-1

null is the lack of value, or, more theatrically, it is the unkown. From here, it is perfectly logical, that null + a, null * a, null / a, etc. is resulting as null. This means that null is an absorbing element on these operations. I wonder why does it have to be an absorbing element on relations as well. null > 5 could be considered to be false as well, with an explanation at least as plausible as we can give for the current behavior. Currently we can say that null > 5 is null, since the unkown might be greater than 5, or not, so the result is the unkown. But if it was false, then we could say that null > 5 is false, since the lack of value is not greater than 5.

Take a look at these queries:

select *
from books
where author like 'Alex%'

This will return all the books, which have their author starting with Alex.
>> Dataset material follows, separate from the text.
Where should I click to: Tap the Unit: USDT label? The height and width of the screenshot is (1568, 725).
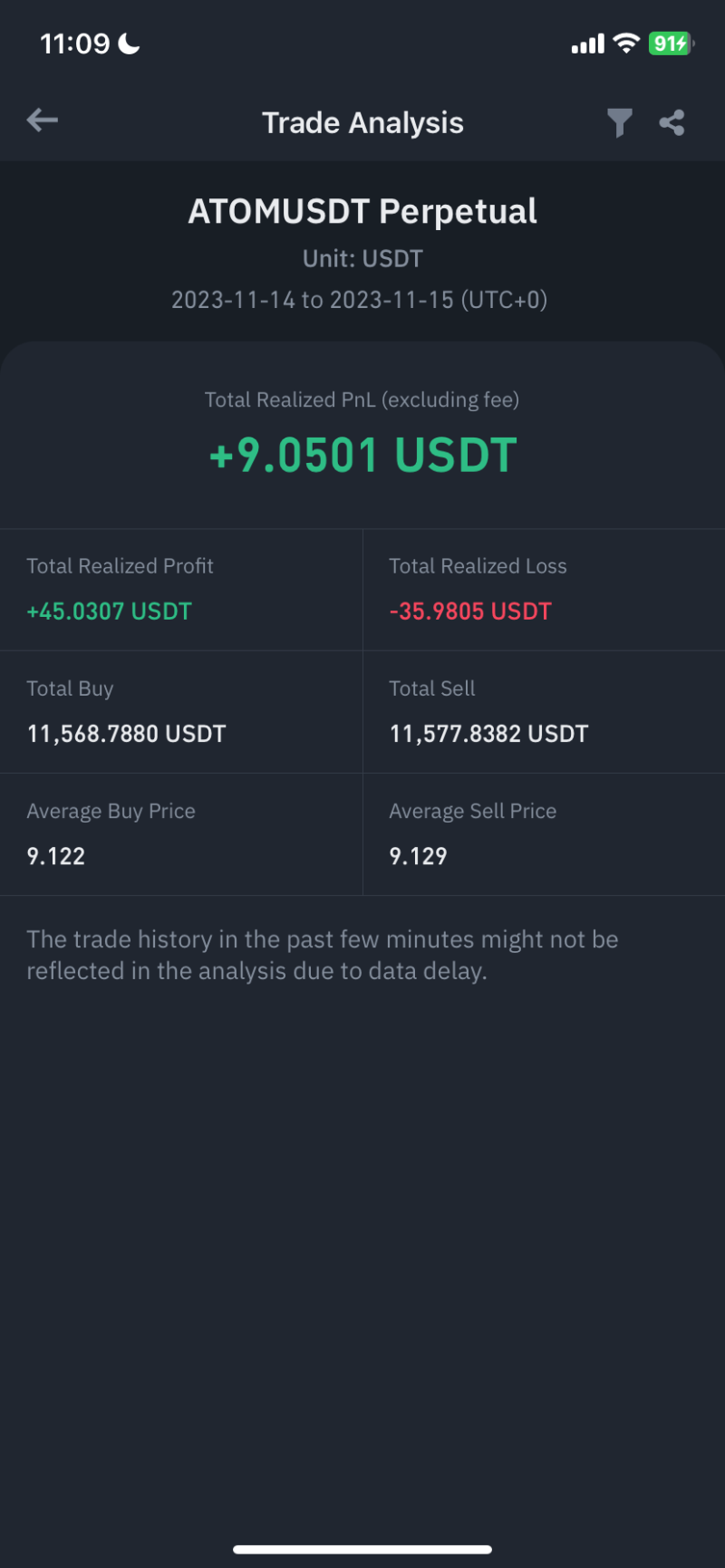362,259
Let us see the other books:

select * 
from books
where author not like 'Alex%'

This will return all the books where author does not start with Alex, right? Wrong! It will return all the books which have an author value which does not start with Alex. If we want to select the books whose author does not start with Alex, we have to explicitly include null values, like this:

select *
from books
where (author is null) or (author not like 'Alex%')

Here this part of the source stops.